> Work task
Nothing is needed except the lines below that run from the one with "M. Leivonen (1146, 244)" through the one with "New Viral Photo", repeated exactly.

Saved data entries
━━━━━━━━━━━━━━━━━━━━
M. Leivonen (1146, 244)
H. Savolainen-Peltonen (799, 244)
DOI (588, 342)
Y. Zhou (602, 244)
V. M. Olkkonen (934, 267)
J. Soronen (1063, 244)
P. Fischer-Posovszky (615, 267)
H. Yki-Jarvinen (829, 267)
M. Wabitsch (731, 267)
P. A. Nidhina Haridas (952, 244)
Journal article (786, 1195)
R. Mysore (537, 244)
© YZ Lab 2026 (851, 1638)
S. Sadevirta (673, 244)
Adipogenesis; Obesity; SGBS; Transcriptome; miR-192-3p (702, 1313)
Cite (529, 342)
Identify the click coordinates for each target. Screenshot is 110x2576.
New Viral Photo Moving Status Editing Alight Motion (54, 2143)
━━━━━━━━━━━━━━━━━━━━
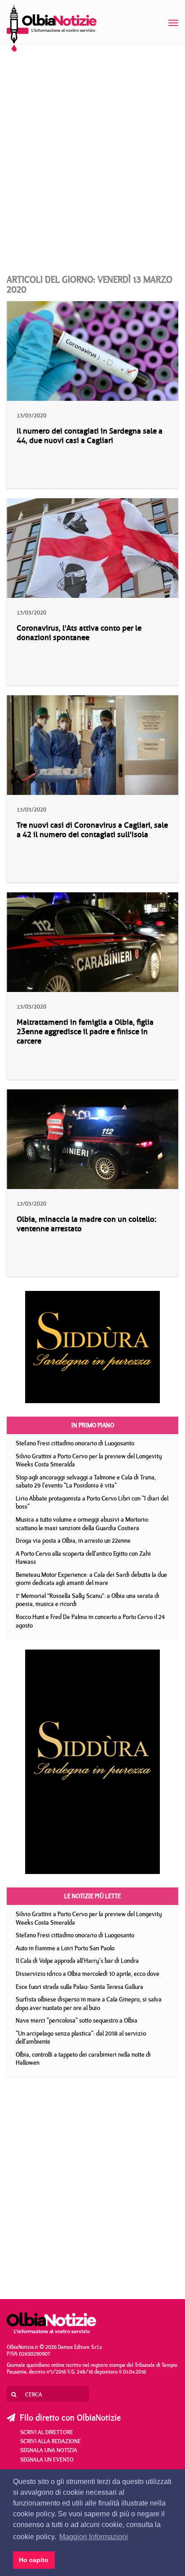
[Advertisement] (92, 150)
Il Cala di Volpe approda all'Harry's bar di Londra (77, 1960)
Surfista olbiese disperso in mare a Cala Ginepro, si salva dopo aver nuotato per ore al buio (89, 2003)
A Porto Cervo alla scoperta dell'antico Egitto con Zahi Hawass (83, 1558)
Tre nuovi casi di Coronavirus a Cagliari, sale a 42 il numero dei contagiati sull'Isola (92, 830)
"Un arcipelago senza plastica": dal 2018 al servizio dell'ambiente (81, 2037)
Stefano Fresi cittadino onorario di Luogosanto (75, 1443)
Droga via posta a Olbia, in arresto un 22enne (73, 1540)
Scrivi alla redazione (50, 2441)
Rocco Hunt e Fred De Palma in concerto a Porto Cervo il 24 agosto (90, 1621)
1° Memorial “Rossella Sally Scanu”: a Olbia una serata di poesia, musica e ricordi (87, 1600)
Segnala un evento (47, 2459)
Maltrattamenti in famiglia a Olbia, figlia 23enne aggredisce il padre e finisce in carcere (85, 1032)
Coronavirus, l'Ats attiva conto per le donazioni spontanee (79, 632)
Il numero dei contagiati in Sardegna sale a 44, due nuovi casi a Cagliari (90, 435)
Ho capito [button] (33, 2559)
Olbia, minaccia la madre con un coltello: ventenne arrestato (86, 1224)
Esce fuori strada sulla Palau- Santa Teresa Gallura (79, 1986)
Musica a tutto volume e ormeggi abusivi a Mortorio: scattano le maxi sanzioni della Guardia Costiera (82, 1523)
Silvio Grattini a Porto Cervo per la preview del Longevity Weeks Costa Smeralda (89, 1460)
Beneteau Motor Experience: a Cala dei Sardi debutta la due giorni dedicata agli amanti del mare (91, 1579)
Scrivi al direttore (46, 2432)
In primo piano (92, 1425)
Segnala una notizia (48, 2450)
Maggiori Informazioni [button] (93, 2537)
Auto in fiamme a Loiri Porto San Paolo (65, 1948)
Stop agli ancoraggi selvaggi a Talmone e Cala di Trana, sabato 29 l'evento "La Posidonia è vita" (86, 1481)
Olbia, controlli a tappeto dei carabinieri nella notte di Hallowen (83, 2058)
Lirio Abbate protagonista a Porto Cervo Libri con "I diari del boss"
━━━━━━━━━━━━━━━━━━━━
> Result of the exercise
M. Leivonen (1146, 244)
H. Savolainen-Peltonen (799, 244)
DOI (588, 342)
Y. Zhou (602, 244)
V. M. Olkkonen (934, 267)
J. Soronen (1063, 244)
P. Fischer-Posovszky (615, 267)
H. Yki-Jarvinen (829, 267)
M. Wabitsch (731, 267)
P. A. Nidhina Haridas (952, 244)
Journal article (786, 1195)
R. Mysore (537, 244)
© YZ Lab 2026 (851, 1638)
S. Sadevirta (673, 244)
Adipogenesis; Obesity; SGBS; Transcriptome; miR-192-3p (702, 1313)
Cite (529, 342)
Identify the click coordinates for each target. Screenshot is 110x2576.
New Viral Photo Moving Status Editing Alight Motion (54, 2143)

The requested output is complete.